Emma explains that the impact of Covid-19 on young people’s lives has been as individual as the effects of the virus itself.

“In the same way that the nation’s approach to home working has been forced to change, so too the pandemic has reshaped the way young people see education. While the aim of the Trust has always been to help young people at risk of falling out of education re-engage with learning and stay in school, our vision has also been to help them identify their strengths, set them on the best career path and enable them to be the best they can.

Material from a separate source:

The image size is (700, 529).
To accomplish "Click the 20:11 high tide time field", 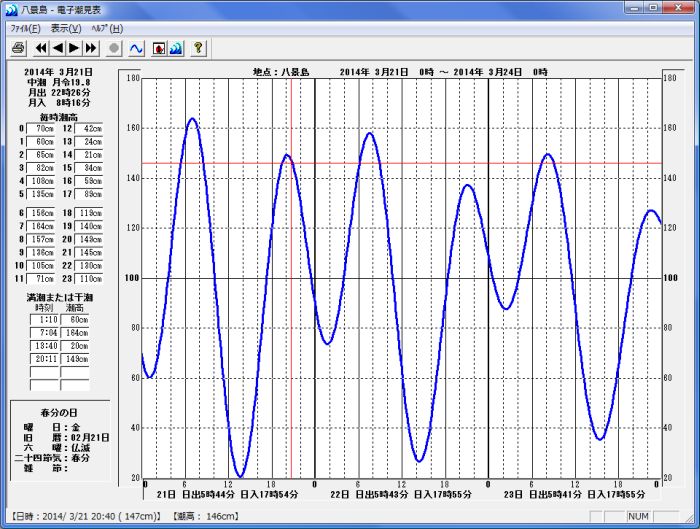I will click(44, 359).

“According to a report published by the Youth Employment Group, 760,000 young people were not in education or employment before the pandemic and there are fears that there will be an additional 640,000 unemployed 18-24 year olds by the end of the year.

“This means that no matter how hard students and teachers work to keep learning on track, the future job situation is looking very shaky indeed. Supporting young people not just to get good grades, but helping them get a foot in the door in the jobs market, helping future generations be more employable, is more important than it has ever been.”

For more information visit: www.joneggingtrust.org.uk

Student case study
Josh Dale, 20, from Lincoln: “The Jon Egging Trust has been a big factor in my life and helped me reach places I didn’t think possible. Before the Trust, I had trouble retaining information for long periods of time and would spend free time alone in my room playing computer games.

“This changed when I was introduced to JET in 2013 and learned the key skill of teamwork, which helped me break out of my shell.

“The next part of the programme was leadership and I decided to join my local Air Cadet Squadron where I learned the skills of leading a team and this allowed me to understand how to handle myself better and become more responsible.

“In my third year, I was lucky to spend some time at RAF Scampton, where the Red Arrows are based, and I learned about working life and what it means to be a professional.

“I still use these skills today, mainly asking myself what I can do better and the steps I need to take to achieve my future goals.

“JET also taught me that when things don’t work, it’s always possible to find another way. The most memorable part of the programme was meeting and listening to RAF members talk about themselves, their jobs and how/why they got there.

“After school I got a place at the University of Lincoln to study computer science – learning to design the computer games that I used to spend so much playing, and a year later transferred to project design. Without JET, I wouldn’t be doing any of this.”